BEGIN Exercise passage

The rapidly developing sophistication of ransomware is causing chaos for many businesses, forcing them to go beyond anti-virus software or off-site backup locations.
Instead, companies are having to come to grips with a ransomware industry that is so evolved, some cyber gangs even provide call centres to help victims understand their demands and pay the price. Despite the soaring number of ransomware attacks, a remarkable number of myths persist about whether the precautions a company can take will keep it safe.
Here are five of the most common ransomware myths, busted with a little expert advice:
Ransomware attacks are a fringe threat
Four years ago, global cybersecurity company Bitdefender declared “ransomware specifically aimed at companies is now a thing.” In 2021, the company reported a nearly 500% rise in the number of ransomware attacks, which now make up a quarter of all cyber incidents. Cybersecurity Ventures puts the collective reward garnered in 2020 by ransomware at around $20 billion, but warns that by 2031, the global ransomware value is estimated to climb to an incredible $265 billion, with attacks every two seconds.
The truth is that ransomware is a growth industry, and businesses of all sizes — not to mention many individuals — are at risk.
Ransomware attacks are random
When ransomware first appeared on the scene, attacks were seemingly random – with victims chosen simply because they clicked a link, were fooled by a phishing attack or had systems that could be compromised. But the ransomware industry is evolving with the emergence of ransomware-as-a-service (RaaS). This option allows for cyber attackers to be hired to create ransomware as a fundraising tool. For these groups, volume is important, with a large number of attacks carried out at a price point payable by smaller businesses. At the same time, some attackers prefer to focus on high-value payouts from mid to large companies, particularly those known to operate in sensitive industries, as can be seen in the recent attack on the Australian Securities and Investment Commission. The average payout for these targets can be 10 to 15 times that of a smaller company. Companies with stores of private data are also at risk, with 80% of 2021 attacks including the threat that data will be revealed if the target doesn’t pay up.
Ransomware attackers only hit big business
Although big targets tend to make the news, the vast majority of businesses affected are small to mid-size enterprises — with an estimated 75% of attacks in 2021 on businesses with fewer than 1000 employees. The reason lies in the lack of IT protection, with many choosing to outsource their planning or services elsewhere. For these companies, it is easiest for attackers to compromise what is known as the remote desktop protocol, used to allow access to the computer from another device, or use email phishing techniques to gain access to systems.

END Exercise passage

- _What to work on_
Transcribe the part of the ransomware article that begins at the words "Here are five" and stops after the words "every two seconds.". The listing that follows comes from a different source than the ransomware article.

BEGIN Supplied records

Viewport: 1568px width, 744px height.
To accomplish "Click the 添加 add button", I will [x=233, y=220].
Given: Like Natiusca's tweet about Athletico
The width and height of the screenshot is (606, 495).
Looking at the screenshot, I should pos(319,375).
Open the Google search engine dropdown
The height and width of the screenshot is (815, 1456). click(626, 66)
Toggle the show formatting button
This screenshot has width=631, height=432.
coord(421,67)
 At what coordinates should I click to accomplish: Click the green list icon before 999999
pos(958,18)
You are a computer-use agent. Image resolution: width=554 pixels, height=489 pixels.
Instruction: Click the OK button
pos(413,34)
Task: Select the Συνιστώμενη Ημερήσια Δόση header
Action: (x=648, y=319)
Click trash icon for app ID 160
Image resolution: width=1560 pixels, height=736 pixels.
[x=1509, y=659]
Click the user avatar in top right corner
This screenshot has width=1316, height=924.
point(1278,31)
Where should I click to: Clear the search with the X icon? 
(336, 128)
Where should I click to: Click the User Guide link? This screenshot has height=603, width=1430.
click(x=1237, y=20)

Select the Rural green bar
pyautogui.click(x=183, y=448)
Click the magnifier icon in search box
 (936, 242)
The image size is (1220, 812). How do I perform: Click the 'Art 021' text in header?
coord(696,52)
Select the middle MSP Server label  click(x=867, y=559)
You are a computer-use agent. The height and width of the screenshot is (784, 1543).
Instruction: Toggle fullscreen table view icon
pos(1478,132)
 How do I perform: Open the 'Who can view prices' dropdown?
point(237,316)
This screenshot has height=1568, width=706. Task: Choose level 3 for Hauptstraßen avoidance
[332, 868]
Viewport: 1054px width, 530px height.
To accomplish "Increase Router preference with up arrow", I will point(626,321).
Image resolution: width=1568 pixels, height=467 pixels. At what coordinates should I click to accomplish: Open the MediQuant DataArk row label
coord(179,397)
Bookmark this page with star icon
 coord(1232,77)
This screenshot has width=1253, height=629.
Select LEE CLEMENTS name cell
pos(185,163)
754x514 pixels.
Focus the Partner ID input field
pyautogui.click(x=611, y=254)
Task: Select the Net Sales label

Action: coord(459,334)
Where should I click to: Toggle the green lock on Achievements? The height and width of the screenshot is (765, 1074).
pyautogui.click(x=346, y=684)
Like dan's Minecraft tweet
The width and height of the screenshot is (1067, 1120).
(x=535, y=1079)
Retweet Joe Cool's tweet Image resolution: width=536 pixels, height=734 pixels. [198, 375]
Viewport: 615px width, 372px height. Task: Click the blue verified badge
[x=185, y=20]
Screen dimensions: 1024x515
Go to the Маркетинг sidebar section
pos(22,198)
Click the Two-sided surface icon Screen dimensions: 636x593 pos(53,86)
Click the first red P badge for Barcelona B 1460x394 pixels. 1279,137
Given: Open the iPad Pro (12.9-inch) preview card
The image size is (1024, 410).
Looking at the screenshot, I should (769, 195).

END Supplied records

- _Result of this task_
Here are five of the most common ransomware myths, busted with a little expert advice:
Ransomware attacks are a fringe threat
Four years ago, global cybersecurity company Bitdefender declared “ransomware specifically aimed at companies is now a thing.” In 2021, the company reported a nearly 500% rise in the number of ransomware attacks, which now make up a quarter of all cyber incidents. Cybersecurity Ventures puts the collective reward garnered in 2020 by ransomware at around $20 billion, but warns that by 2031, the global ransomware value is estimated to climb to an incredible $265 billion, with attacks every two seconds.